# Excerpts from a dataset
--- START ---

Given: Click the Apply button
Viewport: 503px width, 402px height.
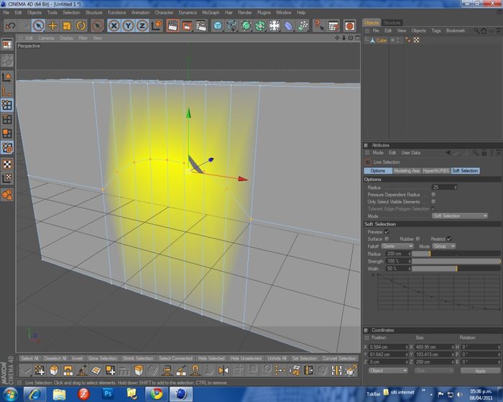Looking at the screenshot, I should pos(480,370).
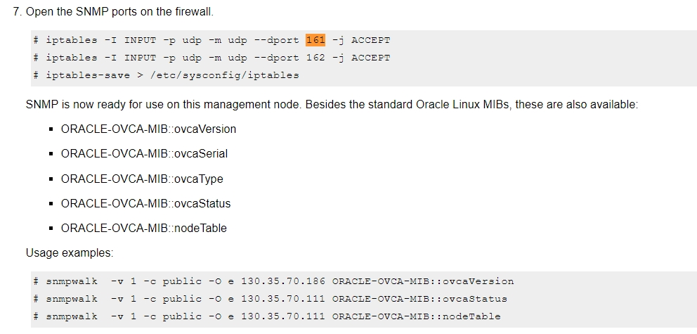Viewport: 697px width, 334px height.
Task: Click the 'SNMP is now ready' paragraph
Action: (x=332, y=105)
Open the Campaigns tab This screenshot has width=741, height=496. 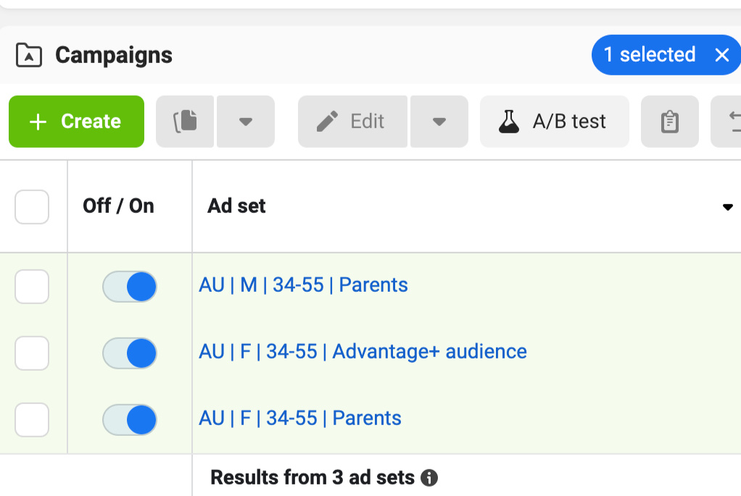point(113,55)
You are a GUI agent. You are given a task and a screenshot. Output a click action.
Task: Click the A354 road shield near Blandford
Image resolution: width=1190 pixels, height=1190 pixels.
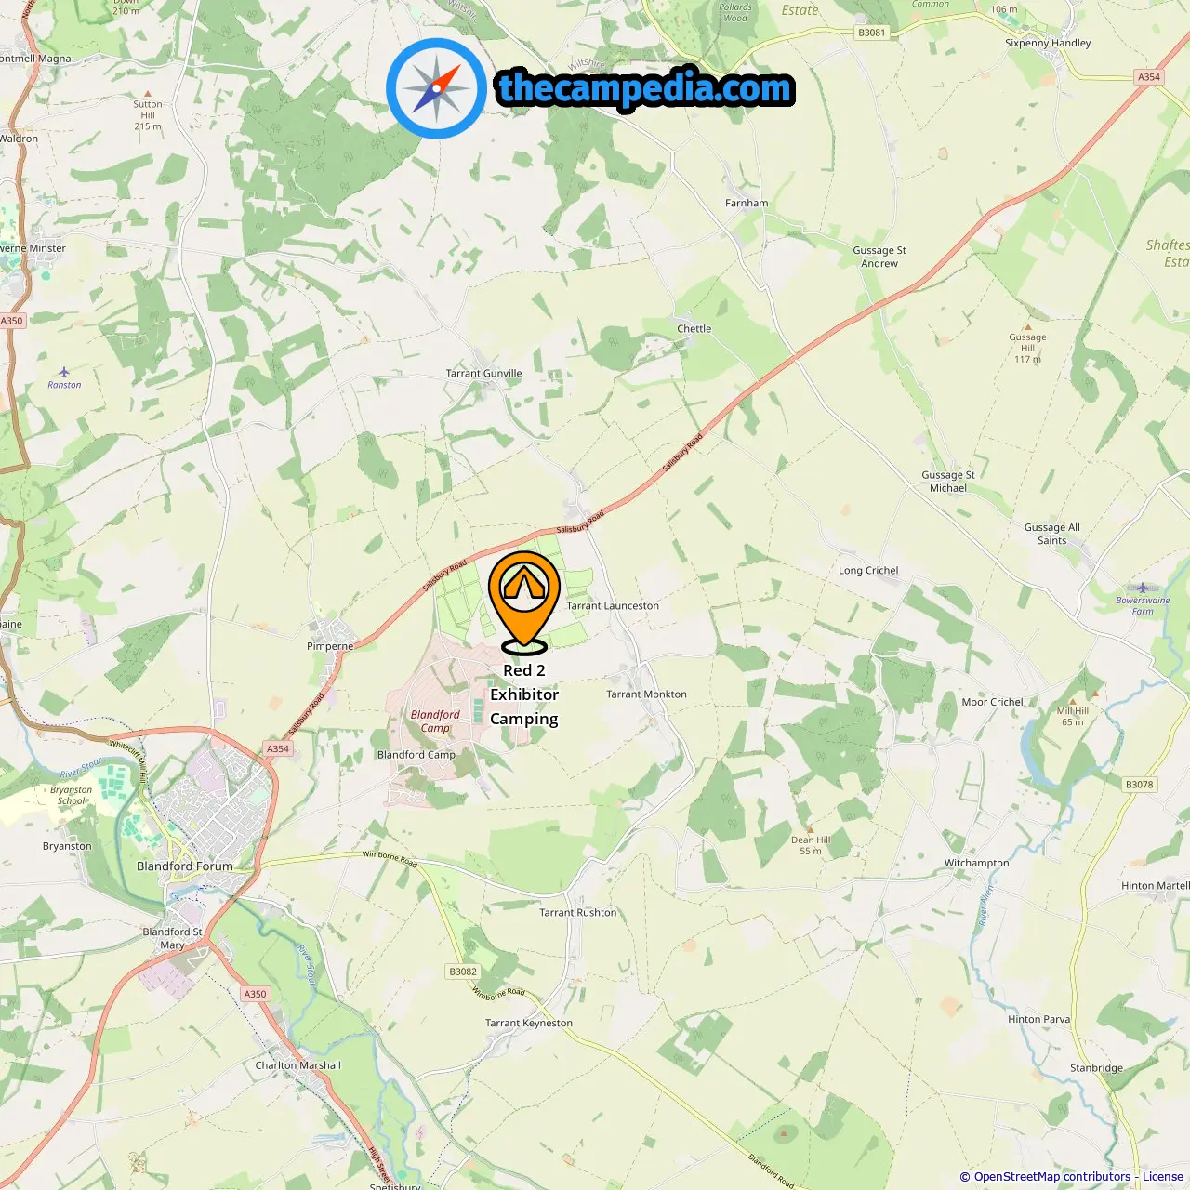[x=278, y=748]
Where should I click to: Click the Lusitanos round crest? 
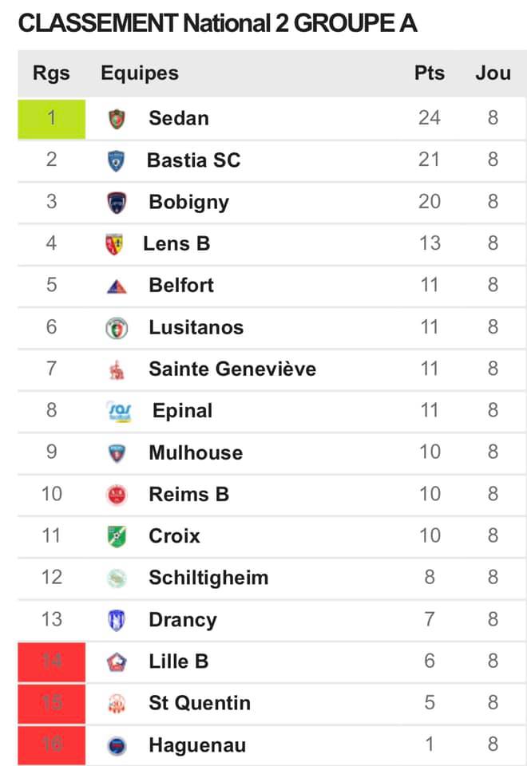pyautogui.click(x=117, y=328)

--- END ---
--- START ---

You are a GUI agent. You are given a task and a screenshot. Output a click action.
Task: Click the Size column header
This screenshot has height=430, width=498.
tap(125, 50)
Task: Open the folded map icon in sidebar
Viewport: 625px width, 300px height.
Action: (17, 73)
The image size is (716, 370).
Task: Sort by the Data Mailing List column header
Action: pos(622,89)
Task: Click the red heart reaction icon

--- END ---

# Exercise details
Given the data above, transcribe exactly the lines from the one containing "Task: Click the Size column header" down to the one containing "Task: Click the red heart reaction icon", and no others.

# Task response
Task: Click the Size column header
This screenshot has height=430, width=498.
tap(125, 50)
Task: Open the folded map icon in sidebar
Viewport: 625px width, 300px height.
Action: (17, 73)
The image size is (716, 370).
Task: Sort by the Data Mailing List column header
Action: pos(622,89)
Task: Click the red heart reaction icon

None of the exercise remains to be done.